Reproduce, from the lines below, exactly the stretch that begins at the line containing "Task: Open the На смене status dropdown" and ends at the line containing "You are a computer-use agent. The width", both included.

[Data extracted from a collection]

· · ·

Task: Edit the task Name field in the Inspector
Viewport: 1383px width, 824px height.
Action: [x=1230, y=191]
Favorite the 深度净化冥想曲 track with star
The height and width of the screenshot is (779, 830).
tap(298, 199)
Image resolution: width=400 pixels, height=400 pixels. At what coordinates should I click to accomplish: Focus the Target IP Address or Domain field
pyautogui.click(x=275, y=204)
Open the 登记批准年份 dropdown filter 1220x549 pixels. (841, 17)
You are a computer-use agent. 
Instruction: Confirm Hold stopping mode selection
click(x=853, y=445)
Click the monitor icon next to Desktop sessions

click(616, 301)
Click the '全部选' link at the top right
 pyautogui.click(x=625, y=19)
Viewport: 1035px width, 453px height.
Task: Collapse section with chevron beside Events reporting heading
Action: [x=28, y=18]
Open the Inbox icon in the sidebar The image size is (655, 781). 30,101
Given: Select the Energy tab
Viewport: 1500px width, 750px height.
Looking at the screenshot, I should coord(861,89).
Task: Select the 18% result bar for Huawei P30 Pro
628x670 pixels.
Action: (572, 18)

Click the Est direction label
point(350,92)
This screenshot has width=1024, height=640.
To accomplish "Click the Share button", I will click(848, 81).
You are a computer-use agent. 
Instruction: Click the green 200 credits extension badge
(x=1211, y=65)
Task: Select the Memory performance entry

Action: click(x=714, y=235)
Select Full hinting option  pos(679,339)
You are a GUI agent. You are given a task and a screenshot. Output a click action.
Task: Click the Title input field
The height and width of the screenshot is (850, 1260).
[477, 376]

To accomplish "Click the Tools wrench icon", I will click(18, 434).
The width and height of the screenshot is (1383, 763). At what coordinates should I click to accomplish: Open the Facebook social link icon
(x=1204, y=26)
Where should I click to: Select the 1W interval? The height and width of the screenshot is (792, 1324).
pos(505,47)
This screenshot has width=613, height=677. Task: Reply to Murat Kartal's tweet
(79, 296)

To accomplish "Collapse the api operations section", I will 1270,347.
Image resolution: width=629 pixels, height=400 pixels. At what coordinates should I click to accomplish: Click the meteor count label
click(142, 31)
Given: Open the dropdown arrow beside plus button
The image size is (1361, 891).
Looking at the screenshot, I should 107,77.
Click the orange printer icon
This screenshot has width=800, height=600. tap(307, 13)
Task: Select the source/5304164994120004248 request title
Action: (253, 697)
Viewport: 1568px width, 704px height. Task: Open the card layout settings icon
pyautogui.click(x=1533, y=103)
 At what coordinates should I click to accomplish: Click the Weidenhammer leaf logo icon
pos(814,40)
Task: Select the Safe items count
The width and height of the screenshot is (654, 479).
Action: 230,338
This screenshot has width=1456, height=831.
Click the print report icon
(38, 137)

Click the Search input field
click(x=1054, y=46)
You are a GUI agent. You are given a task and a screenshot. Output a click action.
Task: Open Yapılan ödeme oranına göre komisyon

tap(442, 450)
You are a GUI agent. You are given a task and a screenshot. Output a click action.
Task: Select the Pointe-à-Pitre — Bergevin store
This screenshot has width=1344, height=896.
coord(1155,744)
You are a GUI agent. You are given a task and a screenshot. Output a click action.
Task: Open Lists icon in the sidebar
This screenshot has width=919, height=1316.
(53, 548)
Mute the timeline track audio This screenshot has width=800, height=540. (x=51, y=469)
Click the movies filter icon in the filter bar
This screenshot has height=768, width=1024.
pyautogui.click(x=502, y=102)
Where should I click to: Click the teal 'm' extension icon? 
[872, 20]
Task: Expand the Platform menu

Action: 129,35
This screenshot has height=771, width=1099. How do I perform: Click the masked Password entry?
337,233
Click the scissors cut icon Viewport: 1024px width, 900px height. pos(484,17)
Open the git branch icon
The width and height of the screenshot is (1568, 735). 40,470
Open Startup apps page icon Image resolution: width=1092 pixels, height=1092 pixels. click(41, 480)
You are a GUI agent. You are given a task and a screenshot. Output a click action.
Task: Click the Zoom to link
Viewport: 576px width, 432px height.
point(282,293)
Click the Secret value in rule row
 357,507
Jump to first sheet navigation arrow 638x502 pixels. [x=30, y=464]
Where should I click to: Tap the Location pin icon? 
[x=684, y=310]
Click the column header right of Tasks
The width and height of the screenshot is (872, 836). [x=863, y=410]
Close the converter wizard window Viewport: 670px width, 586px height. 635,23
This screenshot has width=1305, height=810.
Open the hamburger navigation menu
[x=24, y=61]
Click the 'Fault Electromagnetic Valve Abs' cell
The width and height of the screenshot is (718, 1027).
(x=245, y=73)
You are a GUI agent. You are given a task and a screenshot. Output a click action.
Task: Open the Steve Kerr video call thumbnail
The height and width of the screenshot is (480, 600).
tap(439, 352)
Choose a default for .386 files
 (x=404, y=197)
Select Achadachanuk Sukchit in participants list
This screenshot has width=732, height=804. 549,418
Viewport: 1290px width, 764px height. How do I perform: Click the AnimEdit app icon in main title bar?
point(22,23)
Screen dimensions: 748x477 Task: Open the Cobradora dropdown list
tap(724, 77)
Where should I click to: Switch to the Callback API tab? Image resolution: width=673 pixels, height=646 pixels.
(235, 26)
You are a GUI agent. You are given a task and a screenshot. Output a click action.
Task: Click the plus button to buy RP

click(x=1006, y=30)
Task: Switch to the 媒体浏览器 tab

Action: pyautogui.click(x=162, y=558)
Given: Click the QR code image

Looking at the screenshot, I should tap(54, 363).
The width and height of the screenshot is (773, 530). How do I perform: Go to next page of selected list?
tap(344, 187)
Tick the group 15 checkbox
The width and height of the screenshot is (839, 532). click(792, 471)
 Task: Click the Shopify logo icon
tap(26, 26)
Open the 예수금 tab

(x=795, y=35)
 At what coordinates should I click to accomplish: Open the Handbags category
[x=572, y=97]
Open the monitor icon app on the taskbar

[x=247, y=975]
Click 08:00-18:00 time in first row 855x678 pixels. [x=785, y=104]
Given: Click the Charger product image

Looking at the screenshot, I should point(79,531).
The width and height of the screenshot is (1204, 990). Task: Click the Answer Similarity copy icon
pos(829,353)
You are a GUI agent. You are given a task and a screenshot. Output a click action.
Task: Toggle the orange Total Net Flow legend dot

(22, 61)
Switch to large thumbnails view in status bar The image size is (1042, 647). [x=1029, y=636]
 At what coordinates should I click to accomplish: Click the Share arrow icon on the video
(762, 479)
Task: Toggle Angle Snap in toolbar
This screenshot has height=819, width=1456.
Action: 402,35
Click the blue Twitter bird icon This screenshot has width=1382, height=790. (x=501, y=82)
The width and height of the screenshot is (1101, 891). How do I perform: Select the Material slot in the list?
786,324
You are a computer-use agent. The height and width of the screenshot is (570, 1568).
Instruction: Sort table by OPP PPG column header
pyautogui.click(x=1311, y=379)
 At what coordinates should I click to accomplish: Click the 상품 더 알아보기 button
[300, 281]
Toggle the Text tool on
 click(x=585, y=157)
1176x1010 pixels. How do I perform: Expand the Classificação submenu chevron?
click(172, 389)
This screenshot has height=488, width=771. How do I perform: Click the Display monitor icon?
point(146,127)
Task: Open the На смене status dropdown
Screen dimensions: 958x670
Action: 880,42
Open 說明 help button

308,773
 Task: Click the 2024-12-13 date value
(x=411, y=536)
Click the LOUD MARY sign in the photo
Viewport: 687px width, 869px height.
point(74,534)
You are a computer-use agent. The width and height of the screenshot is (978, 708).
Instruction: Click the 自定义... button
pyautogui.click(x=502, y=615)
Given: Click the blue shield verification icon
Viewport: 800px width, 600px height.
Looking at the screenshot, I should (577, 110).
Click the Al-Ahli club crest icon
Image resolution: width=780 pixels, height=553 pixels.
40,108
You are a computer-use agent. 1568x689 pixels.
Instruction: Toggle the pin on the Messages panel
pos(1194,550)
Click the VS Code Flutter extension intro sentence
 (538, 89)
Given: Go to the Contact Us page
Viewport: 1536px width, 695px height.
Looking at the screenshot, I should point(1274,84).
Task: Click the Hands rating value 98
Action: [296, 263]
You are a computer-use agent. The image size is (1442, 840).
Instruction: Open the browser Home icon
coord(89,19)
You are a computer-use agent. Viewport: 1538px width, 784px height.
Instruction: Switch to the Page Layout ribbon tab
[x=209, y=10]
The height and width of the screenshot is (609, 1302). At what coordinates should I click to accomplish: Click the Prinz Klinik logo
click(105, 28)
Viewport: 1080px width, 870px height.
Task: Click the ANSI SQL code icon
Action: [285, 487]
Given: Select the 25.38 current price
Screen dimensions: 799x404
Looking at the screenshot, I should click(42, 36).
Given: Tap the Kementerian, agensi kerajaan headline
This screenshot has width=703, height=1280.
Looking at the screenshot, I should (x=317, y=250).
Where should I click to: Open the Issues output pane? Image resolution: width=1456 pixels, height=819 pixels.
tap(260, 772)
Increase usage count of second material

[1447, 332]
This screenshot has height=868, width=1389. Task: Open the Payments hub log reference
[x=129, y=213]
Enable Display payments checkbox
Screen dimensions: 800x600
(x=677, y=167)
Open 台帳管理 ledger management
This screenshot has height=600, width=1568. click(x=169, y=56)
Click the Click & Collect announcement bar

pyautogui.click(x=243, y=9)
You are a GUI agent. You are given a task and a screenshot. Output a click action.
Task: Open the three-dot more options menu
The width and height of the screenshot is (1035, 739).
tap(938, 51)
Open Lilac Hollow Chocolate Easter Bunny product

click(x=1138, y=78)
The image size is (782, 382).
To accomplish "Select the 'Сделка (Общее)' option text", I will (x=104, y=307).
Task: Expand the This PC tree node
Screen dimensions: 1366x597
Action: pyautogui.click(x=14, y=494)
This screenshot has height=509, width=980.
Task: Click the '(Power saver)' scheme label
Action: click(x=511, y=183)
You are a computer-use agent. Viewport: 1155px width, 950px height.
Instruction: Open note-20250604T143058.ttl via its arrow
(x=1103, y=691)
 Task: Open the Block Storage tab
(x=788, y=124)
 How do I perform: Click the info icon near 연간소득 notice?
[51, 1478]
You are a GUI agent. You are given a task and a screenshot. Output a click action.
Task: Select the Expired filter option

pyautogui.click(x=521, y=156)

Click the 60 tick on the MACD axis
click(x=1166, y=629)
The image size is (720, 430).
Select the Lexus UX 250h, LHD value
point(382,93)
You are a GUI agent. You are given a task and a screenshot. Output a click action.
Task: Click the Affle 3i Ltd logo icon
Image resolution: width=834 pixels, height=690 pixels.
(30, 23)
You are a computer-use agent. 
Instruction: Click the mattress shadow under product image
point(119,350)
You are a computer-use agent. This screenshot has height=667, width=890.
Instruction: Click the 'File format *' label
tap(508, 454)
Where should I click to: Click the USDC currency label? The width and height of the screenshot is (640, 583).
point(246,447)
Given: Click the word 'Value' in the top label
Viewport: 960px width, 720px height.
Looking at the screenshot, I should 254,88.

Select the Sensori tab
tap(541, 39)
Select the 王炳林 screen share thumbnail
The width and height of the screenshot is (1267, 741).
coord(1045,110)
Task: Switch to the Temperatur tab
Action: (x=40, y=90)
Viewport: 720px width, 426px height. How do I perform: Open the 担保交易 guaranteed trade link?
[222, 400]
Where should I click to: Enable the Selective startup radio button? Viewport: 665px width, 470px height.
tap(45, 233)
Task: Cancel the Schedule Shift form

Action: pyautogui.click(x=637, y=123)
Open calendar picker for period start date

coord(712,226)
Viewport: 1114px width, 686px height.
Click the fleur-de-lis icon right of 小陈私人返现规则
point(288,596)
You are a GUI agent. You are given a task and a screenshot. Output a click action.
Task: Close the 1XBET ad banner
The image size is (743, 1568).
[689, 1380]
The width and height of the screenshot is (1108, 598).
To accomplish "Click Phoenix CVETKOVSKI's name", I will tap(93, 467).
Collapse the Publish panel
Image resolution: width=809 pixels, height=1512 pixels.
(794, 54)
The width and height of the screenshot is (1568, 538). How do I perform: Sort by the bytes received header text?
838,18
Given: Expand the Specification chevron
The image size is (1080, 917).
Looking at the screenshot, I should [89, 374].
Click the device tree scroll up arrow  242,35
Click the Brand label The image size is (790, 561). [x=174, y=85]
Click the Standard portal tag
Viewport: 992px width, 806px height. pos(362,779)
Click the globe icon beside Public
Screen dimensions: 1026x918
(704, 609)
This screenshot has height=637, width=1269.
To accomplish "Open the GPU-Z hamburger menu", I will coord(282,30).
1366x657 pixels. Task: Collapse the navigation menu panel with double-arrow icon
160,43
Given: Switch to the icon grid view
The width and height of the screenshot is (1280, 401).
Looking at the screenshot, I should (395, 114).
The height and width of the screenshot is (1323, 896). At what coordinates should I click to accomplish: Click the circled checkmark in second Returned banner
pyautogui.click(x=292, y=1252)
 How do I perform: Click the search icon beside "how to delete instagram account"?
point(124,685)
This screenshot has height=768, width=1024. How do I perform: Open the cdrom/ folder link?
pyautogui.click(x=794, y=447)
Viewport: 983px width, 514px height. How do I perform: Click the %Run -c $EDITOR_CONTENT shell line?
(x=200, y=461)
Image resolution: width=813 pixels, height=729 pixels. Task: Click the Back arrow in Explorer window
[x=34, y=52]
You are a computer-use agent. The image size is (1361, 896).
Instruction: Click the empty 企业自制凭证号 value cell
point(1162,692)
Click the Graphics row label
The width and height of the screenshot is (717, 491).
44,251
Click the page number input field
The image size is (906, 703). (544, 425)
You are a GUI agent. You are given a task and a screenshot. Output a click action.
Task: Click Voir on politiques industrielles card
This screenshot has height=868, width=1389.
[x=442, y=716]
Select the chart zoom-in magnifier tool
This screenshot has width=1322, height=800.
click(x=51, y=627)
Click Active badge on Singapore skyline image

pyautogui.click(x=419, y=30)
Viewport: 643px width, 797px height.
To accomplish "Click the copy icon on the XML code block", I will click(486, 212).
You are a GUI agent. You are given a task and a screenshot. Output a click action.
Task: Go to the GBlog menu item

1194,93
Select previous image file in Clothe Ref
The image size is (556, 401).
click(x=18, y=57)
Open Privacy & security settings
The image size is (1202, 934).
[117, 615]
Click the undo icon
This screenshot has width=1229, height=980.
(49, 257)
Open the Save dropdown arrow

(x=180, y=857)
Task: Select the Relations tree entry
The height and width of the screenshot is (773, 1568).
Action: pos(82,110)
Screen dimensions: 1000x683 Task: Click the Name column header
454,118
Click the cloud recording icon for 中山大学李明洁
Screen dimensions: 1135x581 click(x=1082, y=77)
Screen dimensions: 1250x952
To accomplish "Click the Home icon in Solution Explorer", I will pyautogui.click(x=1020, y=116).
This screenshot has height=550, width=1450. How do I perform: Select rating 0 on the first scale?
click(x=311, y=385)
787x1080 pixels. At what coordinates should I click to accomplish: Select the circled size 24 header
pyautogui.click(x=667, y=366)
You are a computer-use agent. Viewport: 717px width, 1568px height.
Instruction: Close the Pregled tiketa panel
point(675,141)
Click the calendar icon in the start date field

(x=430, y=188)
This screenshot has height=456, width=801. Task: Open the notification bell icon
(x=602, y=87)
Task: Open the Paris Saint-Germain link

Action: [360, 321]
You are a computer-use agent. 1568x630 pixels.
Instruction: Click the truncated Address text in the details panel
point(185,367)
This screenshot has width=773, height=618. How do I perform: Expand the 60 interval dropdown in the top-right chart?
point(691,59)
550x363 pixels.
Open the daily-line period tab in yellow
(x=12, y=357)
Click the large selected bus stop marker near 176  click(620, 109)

· · ·

> Completed exercise:
Task: Open the На смене status dropdown
Screen dimensions: 958x670
Action: 880,42
Open 說明 help button

308,773
 Task: Click the 2024-12-13 date value
(x=411, y=536)
Click the LOUD MARY sign in the photo
Viewport: 687px width, 869px height.
point(74,534)
You are a computer-use agent. The width and height of the screenshot is (978, 708).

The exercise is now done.